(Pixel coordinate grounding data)
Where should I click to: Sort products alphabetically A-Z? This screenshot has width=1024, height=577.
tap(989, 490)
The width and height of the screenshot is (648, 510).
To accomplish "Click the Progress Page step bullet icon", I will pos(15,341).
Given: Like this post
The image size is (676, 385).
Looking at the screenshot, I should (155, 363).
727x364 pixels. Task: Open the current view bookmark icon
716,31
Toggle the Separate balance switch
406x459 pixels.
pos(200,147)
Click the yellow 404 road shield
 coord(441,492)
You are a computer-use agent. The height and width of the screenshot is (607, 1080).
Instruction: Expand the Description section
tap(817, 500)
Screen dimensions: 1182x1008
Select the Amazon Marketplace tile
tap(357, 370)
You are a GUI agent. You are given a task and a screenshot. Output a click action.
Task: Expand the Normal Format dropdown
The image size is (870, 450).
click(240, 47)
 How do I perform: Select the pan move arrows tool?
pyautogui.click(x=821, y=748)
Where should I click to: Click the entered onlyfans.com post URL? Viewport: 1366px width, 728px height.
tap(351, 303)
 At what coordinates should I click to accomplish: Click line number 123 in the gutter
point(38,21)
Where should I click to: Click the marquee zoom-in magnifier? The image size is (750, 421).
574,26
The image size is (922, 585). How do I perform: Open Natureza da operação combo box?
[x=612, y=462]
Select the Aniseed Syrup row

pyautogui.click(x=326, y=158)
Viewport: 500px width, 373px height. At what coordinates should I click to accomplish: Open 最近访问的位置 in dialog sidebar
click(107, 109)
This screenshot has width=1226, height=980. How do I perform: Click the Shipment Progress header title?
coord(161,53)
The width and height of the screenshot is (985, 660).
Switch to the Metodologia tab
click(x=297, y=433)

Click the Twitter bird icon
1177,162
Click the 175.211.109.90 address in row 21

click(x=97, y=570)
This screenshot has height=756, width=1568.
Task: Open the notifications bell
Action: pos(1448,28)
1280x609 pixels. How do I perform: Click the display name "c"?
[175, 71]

### WHAT TO PRODUCE
Transcribe, word for word, the data above from its first line through the line with "Given: Like this post", and include nothing else.

### OUTPUT BELOW
Where should I click to: Sort products alphabetically A-Z? This screenshot has width=1024, height=577.
tap(989, 490)
The width and height of the screenshot is (648, 510).
To accomplish "Click the Progress Page step bullet icon", I will pos(15,341).
Given: Like this post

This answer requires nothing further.